Benar saja, kulihat di dipannya dia terbaring menyelimuti sekujur tubuhnya, padahal cuaca sedang terik-teriknya. Aku duduk di tepi dipan dan memijit-mijit kakinya, sepertinya Simbah hanya minta dipijit.


Simbah terbangun,


"Lula," panggilnya.


"Ya, Mbah." sahutku.


"Itu ada air di meja, kamu pakai buat mandi." ujarnya seraya memandang ke arah meja.

__ADS_1


Aku mengambil air itu,


"Ini biar apa, Mbah?" tanyaku sambil memegangi dan memperhatikan air berwarna pink yang dibungkus dengan plastik es panjang.

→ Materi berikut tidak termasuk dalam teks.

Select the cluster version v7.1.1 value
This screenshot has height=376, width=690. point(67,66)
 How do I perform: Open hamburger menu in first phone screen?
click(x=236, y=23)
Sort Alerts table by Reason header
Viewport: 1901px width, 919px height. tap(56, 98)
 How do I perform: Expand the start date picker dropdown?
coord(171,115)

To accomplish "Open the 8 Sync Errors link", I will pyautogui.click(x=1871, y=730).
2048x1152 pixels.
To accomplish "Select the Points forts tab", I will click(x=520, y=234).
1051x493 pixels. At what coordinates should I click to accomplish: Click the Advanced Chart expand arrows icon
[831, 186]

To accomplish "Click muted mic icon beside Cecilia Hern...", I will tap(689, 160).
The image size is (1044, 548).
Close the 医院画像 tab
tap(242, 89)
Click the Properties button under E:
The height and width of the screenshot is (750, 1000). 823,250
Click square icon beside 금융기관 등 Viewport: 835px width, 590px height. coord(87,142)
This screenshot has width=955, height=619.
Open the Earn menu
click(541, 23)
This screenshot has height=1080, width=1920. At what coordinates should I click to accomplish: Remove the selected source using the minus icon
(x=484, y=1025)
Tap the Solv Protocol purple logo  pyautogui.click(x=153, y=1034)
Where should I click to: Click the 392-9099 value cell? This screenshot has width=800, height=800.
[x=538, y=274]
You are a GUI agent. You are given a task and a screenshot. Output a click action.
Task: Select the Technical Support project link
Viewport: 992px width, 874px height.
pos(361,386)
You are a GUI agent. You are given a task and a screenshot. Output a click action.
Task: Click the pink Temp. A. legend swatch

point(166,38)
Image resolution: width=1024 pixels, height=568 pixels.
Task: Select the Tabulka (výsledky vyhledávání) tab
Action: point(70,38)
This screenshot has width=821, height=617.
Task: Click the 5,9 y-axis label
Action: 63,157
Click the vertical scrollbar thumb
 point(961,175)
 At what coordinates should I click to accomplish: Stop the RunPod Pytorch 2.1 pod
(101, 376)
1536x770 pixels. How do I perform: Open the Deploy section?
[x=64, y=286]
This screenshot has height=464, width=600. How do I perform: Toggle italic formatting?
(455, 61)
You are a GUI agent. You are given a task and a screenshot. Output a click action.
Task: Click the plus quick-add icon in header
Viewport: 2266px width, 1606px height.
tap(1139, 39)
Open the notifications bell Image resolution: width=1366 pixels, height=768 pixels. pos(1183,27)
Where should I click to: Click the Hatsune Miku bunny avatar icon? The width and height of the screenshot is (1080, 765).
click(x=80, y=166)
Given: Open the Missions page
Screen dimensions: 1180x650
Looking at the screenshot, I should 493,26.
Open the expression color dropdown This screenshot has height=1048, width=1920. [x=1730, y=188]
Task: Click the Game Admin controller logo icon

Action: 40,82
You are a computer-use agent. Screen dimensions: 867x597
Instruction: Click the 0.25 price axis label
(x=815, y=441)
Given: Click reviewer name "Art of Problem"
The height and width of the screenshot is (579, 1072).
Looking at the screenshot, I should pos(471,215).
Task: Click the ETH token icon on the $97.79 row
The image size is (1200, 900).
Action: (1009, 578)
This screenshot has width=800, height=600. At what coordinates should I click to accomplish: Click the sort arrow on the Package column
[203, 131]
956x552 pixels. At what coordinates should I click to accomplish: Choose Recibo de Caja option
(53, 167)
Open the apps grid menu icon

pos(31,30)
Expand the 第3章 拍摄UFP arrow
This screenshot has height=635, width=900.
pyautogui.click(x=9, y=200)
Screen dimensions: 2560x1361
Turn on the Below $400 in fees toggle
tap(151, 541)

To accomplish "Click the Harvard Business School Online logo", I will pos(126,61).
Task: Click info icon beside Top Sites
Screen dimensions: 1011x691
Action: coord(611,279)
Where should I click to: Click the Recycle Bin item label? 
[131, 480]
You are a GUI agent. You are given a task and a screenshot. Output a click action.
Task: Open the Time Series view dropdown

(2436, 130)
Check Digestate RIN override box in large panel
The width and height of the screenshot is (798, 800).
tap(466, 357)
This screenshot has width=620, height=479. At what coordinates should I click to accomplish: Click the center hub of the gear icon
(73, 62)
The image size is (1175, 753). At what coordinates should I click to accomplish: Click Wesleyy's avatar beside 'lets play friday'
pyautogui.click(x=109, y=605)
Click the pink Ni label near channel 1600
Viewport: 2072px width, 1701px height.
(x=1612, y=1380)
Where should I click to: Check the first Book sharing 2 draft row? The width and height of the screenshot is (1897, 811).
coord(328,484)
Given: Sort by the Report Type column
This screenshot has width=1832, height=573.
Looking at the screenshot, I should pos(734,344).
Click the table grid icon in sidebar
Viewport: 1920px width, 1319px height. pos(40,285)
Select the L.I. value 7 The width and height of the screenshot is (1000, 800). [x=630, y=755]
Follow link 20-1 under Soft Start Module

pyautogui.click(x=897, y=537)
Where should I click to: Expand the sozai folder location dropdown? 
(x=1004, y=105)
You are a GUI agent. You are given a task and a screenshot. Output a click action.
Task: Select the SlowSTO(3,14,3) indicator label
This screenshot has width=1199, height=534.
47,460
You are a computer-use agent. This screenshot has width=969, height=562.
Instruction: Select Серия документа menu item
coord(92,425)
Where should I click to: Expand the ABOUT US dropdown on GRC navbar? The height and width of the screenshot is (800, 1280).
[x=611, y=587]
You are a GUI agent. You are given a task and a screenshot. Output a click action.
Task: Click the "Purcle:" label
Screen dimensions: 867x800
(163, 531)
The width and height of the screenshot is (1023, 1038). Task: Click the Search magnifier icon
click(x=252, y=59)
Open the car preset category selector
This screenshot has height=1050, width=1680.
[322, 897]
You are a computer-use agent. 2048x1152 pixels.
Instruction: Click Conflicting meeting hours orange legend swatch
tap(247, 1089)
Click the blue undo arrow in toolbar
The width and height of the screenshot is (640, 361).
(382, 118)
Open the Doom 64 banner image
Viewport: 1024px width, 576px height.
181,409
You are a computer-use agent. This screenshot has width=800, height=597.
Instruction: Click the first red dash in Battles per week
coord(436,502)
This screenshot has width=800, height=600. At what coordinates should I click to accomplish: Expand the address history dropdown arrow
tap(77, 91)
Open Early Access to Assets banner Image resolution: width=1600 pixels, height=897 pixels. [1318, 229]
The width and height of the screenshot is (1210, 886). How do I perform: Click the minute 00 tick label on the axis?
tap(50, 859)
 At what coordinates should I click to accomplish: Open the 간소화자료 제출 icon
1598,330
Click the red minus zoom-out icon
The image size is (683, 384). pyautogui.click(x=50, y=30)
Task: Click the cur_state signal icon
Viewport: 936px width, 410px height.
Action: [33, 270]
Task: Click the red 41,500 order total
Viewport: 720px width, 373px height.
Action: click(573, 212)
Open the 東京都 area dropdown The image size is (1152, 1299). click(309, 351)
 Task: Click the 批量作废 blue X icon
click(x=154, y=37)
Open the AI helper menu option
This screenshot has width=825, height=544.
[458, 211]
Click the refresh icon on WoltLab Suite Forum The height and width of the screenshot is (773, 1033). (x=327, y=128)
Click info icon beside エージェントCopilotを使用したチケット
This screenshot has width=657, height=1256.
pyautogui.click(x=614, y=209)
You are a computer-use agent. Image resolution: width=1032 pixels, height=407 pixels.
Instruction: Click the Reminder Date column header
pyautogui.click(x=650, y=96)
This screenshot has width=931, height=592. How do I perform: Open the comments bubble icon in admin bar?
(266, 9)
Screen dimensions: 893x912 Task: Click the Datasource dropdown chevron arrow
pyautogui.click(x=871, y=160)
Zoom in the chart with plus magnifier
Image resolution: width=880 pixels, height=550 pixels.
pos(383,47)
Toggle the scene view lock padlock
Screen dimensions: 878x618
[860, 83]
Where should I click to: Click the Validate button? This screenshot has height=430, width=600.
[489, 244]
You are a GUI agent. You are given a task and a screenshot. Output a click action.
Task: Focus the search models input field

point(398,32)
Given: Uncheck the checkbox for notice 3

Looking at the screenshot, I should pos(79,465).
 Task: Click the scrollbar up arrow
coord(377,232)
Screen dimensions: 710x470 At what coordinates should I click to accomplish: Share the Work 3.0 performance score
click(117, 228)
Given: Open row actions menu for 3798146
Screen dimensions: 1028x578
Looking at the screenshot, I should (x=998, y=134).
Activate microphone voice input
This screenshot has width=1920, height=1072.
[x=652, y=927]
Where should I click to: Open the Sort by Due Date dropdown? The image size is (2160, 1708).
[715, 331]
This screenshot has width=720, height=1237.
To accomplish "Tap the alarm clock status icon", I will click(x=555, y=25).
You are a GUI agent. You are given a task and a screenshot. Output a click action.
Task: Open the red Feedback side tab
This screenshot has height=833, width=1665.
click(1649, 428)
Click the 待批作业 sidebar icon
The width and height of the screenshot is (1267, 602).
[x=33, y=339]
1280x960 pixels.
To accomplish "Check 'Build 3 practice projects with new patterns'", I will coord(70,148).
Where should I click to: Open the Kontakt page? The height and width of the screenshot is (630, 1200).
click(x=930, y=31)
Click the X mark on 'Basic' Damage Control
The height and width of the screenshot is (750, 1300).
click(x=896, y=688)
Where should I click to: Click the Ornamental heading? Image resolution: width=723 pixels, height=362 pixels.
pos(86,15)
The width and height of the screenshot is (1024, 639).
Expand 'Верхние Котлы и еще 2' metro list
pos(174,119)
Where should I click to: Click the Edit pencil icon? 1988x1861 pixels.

Di dalamnya ada kertas berwarna pink yang dilipat, mungkin karena warna kertas itu sehingga air berubah menjadi warna pink dan seperti ada tulisan rajah pada kertas tersebut.


"Sudah, nurut saja." tukas Simbah.


"Iya, Mbah." sahutku patuh.


Nggak ada salahnya mematuhi kata orang tua, tetapi aku bergidik ngeri juga, takut ada jin yang menghuni rajah itu, dan nanti malah merasuki tubuhku bagaimana?


Ah, sudahlah. Aku mencoba menepis pikiran itu, yang penting aku akan taat beribadah, sholat dan mengaji, pasti jin dan teman-temannya juga akan lari, positif thinking saja, Lula.


Saat terdengar kumandang azan asyar baru aku kembali ke rumah dan bertemu Mak e yang sedang duduk di ruang tamu, akupun duduk berhadapan dengannya.


"Mak, Simbah kok ngasih beginian, memang siapa yang pergi ke orang pinter?" tanyaku padanya.


"Wo Roji mungkin. Memang Simbah bilang apa?"


"Cuma bilang air ini buat mandi,"


"Simbah juga pernah minta tolong De Sokhani buat pergi ke orang pinter, kata orang pinternya ada pemuda di kampung ini yang suka sama kamu, tapi dia tidak berani ngomong sama kamu, katanya pemuda itu sudah menikah tetapi dia tidak rela kamu dimiliki oleh orang lain." ungkap Mak e.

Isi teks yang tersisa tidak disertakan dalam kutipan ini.